____ GIVEN DATA
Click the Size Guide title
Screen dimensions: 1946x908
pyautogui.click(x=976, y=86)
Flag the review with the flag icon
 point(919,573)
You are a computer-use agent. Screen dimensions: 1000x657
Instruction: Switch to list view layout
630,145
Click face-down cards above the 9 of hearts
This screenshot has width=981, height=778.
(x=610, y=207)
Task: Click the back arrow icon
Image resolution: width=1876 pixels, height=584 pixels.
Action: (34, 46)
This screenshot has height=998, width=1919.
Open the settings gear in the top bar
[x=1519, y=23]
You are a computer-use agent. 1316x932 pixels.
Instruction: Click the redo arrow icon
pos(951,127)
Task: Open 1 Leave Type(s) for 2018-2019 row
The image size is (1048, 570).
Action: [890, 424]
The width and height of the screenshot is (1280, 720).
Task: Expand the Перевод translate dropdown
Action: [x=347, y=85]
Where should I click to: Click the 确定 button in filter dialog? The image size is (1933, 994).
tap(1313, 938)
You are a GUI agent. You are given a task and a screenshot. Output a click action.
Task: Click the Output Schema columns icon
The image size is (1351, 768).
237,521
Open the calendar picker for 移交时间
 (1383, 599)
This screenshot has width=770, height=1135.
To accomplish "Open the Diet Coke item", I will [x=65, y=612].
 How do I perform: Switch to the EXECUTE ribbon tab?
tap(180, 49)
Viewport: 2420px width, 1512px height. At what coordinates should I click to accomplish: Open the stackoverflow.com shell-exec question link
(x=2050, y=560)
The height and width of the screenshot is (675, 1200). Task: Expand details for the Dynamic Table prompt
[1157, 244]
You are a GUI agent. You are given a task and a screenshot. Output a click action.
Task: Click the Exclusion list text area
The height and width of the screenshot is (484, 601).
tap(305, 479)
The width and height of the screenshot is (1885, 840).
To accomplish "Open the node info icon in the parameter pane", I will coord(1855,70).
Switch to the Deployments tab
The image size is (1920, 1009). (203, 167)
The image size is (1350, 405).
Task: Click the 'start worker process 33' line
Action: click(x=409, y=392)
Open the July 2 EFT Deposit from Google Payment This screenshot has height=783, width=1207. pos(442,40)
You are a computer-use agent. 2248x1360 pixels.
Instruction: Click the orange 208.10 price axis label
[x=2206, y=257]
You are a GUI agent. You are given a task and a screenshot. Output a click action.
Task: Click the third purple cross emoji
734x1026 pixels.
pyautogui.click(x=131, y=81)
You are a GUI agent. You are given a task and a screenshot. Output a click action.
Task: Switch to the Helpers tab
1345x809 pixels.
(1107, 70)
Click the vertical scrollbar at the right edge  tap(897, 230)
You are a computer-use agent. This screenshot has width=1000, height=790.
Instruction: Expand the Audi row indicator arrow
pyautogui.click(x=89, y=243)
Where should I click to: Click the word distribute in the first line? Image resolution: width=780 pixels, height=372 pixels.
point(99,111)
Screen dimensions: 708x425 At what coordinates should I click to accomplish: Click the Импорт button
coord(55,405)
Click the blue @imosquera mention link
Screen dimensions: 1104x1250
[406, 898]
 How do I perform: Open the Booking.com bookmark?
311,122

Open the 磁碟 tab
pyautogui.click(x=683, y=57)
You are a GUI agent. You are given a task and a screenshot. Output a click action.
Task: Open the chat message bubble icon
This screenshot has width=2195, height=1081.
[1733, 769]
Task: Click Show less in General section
________
_WHAT YOU SHOULD DO_
Duplicate the material from the line with "The height and width of the screenshot is (675, 1200)." up to and including the line with "[x=2206, y=257]", with no changes.

_CORRECT OUTPUT_
The height and width of the screenshot is (675, 1200). Task: Expand details for the Dynamic Table prompt
[1157, 244]
You are a GUI agent. You are given a task and a screenshot. Output a click action.
Task: Click the Exclusion list text area
The height and width of the screenshot is (484, 601).
tap(305, 479)
The width and height of the screenshot is (1885, 840).
To accomplish "Open the node info icon in the parameter pane", I will coord(1855,70).
Switch to the Deployments tab
The image size is (1920, 1009). (203, 167)
The image size is (1350, 405).
Task: Click the 'start worker process 33' line
Action: click(x=409, y=392)
Open the July 2 EFT Deposit from Google Payment This screenshot has height=783, width=1207. pos(442,40)
You are a computer-use agent. 2248x1360 pixels.
Instruction: Click the orange 208.10 price axis label
[x=2206, y=257]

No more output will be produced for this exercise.